Por comparação, a editora portuguesa mais copiada das últimas décadas será porventura a Assírio & Alvim. Qualquer livro de poesia impresso em Portugal tem inscrita a obrigação visual de se situar em relação à Assírio: ou é uma lage monocromática de ardósia com tipografia serifada alinhada ao centro sobre a ampliação saturada de uma fotografia ou ilustração (Averno, Língua Morta, e por aí adiante), ou então é outra coisa qualquer. Toda a poesia portuguesa é descendente gráfica da Assírio. Esta, infelizmente, tornou-se num mau pastiche dela mesma. Os seus livros já não parecem lápides modernistas talhadas no xisto. São festivos. Têm a lombada redonda de certas agendas.

Se a Assírio nos seus melhores tempos produzia livros de pedra, os da Tinta da China parecem cortados em cartolinas de cores densas e quentes. Letras, imagens e texto soletram-se num abecedário de formas e fontes arredondadas, de contorno irregular, como se fossem aparadas com uma tesoura sobre papel de lustro.

O aspecto físico dos livros é disciplinado sem o aparentar. Contudo, permite variações inesperadas. As melhores são as colecções de humor e poesia coordenadas respectivamente por Ricardo Araújo Pereira e por Pedro Mexia.
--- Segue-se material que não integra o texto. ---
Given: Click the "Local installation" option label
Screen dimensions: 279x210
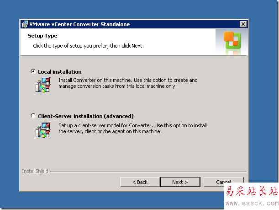Looking at the screenshot, I should click(60, 72).
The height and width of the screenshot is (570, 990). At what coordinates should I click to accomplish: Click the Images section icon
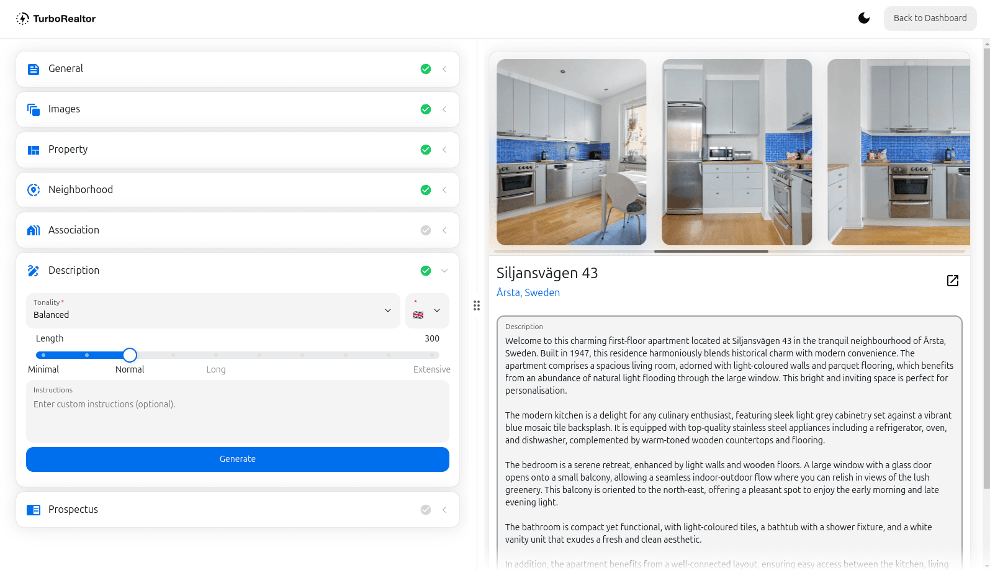point(34,110)
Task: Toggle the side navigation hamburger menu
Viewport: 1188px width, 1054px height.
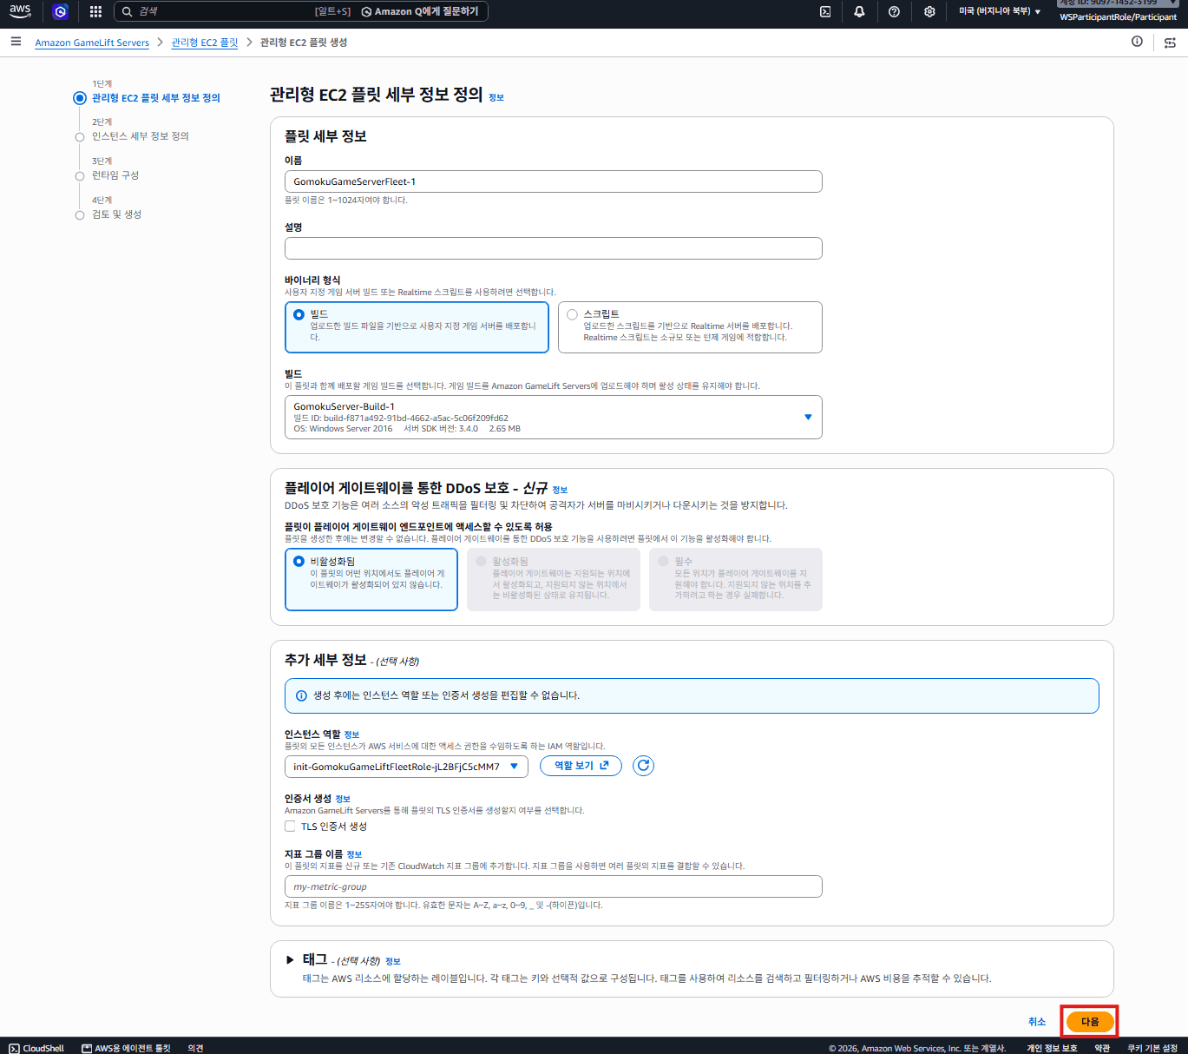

No primeiro caso, os livros eram guilhotinados depois de encadernados, deixando a descoberto as costuras da lombada. O processo foi popular na década passada, ao ponto de se tornar num tique. Era usado para contrastar a corda e a cola, os alicerces do livro, com superfícies lustrosas, acabadas e digitais. Na Tinta da China, deu-se a volta ao cliché usando o processo para criar volumes brancos e fofos onde o texto e as ilustrações pareciam mais recortados do que impressos. Se o objectivo comum da costura à vista era desfazer a geometria do livro, mostrando a sua matéria, aqui conseguia-se o efeito oposto: os livros, num passe de mágica, alcançavam a leveza despretensiosa que o seu tema, o humor, pedia.
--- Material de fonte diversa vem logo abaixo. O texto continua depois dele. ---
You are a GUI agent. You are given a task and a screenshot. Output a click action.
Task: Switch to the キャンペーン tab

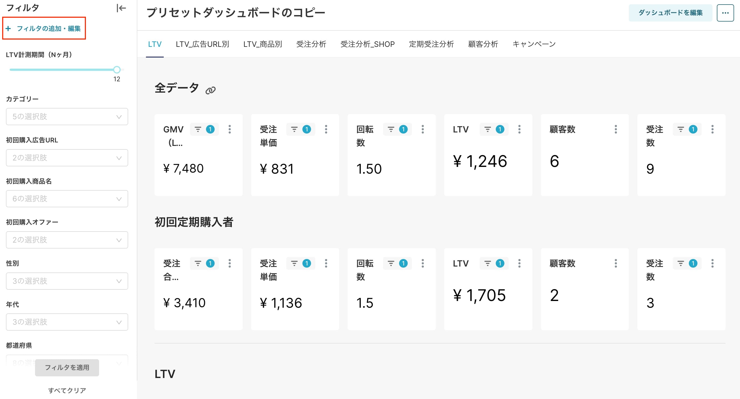(534, 44)
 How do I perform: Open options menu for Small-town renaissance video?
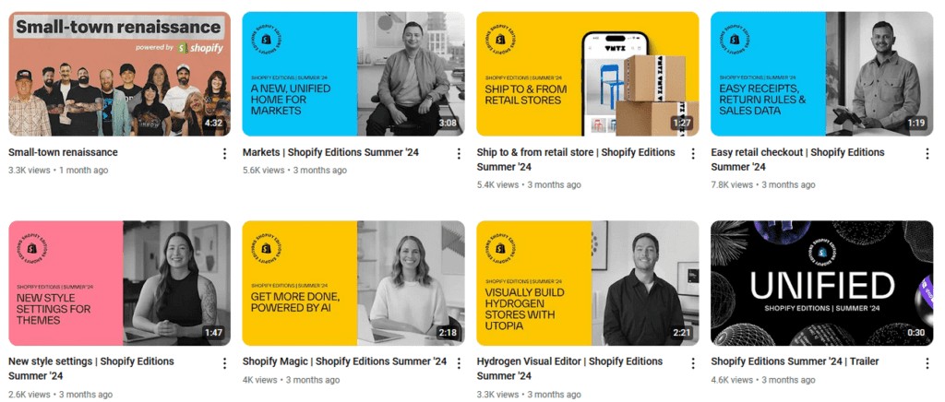pos(224,153)
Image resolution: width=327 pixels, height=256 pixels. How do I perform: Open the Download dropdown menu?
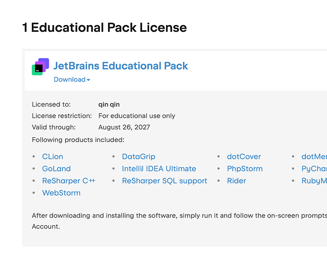72,79
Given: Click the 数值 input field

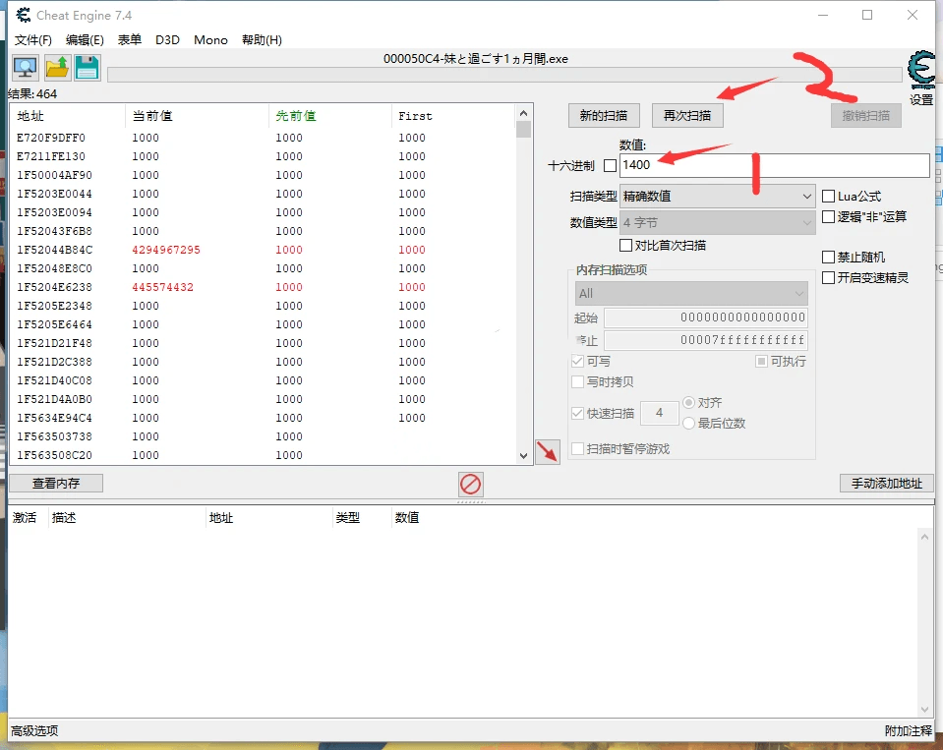Looking at the screenshot, I should pos(774,165).
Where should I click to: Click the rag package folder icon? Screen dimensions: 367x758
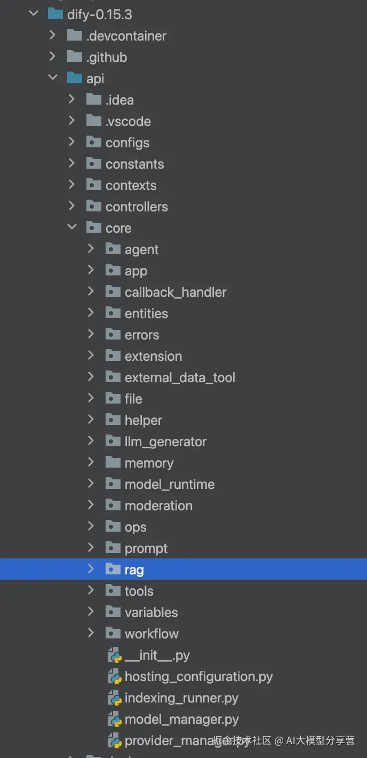click(x=113, y=570)
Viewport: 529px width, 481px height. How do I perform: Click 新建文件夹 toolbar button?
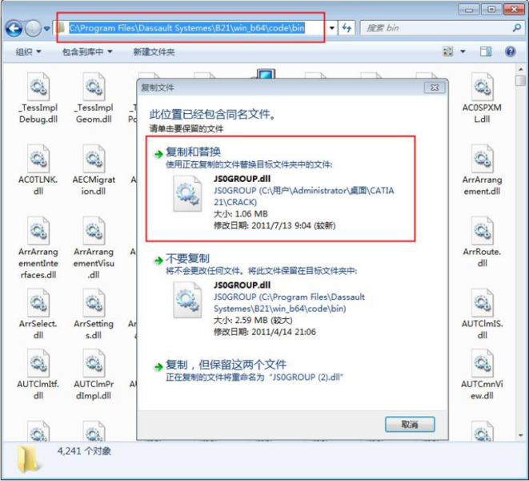[x=154, y=52]
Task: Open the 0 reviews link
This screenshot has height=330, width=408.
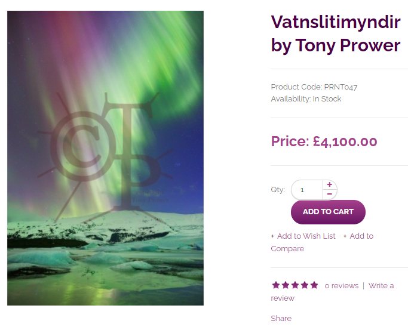Action: pos(341,286)
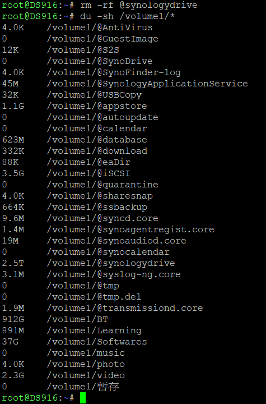Screen dimensions: 266x404
Task: Click the /volume1/Softwares path
Action: pyautogui.click(x=97, y=342)
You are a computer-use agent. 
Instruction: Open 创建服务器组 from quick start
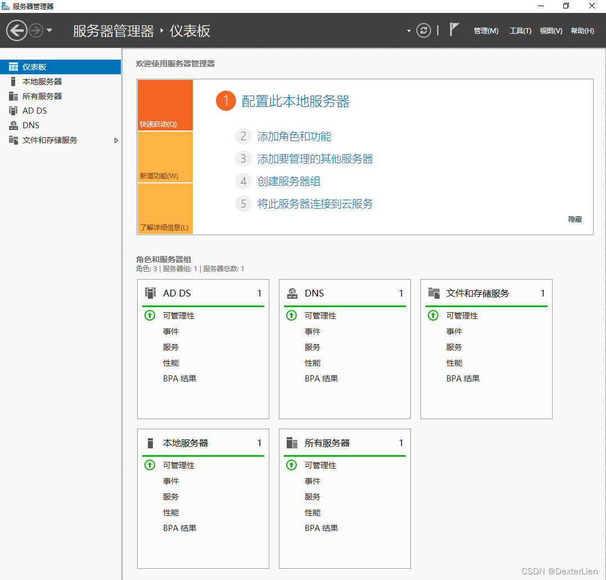tap(290, 181)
Entretanto, já vi pelo menos dois livros da Tinta da China que não me impressionaram. Falo do Flecha de Matilde Campilho, com design assinado por P. Serpa, que me lembrou a Cotovia na década de oitenta, embora em versão menos inspirada – assemelha-se talvez na fonte, embora esta seja mais larga. Em termos materiais, cores e toque, é uma capa agradável. Os três elementos tipográficos são, contudo, demasiado distintos: título composto num bloco de maiúsculas espaçadas numa fonte de espessuras contrastadas; nome alinhado por baixo em minúsculas; logo da editora em letras estreitas e de desenho linear (ou seja de espessura não-contrastada). A desarticulação não é extrema mas também não é elegante.

A sensação repete-se e amplia-se na capa d’O Cânone da autoria de João Bicker. Também aqui o toque e a matéria são atraentes mas o design não consegue articular a variedade dos diferentes elementos, que são demasiado díspares em termos formais: título numa fonte de recorte interessante, levemente excêntrico, desenho contrastado, a lembrar certas fat faces oitocentistas, desperdiçada numa composição banal, ilustrativa, que não a favorece; nomes dos editores numa fonte linear light que não combina nem contrasta com o título; logos da editora e da entidade que co-edita que também não encaixam, entre si e com o resto. Provavelmente queria-se sinalizar austeridade mas o espaço negativo generoso serve sobretudo para isolar elementos que não casam – a lombada parece um estilista a tentar em vão disfarçar a publicidade num fato de Fórmula 1.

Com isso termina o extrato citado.